Movie Reaction: People Like Us

So I wasn’t sure what I was going to do my blog post about this weekend. Drama camp ending? Grad party season ending? Theatre rehearsals not ending (and kicking my butt)?

What about the fact that I should never wear a smokey eye?

(I look like a racoooooooon!)

What about the fact that I never told you guys how I forced my parents into buying me a nasty gas station doughnut at 11:30 at night on National Doughnut Day a while back?

(Note to self: Never buy a gas station doughnut. Ever again.)

What about the fact that — Okay, I’m running out of goofy pictures I haven’t already shown you. (Oh, and heads up: I completely failed Camp NaNoWriMo, clocking in at only 22,766 words… all of which I wrote during the first week. Hurray?)

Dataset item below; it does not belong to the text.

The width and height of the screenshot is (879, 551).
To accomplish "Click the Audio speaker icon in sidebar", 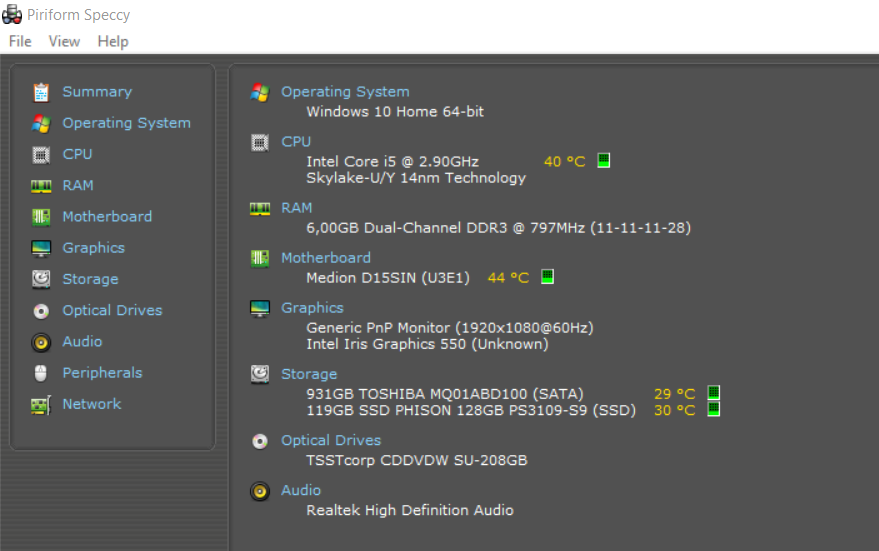I will click(41, 342).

… So, all weekend I’ve been wondering and worried and unsure about what I should do this blog post about. There were a lot of different topics, but none of them really seemed post-worthy. (I mean, come on: How long can you discuss the weird looks you get from going out to California Pizza Kitchen in the middle of the afternoon with a deep purple smokey eye and vampiricly white skin?)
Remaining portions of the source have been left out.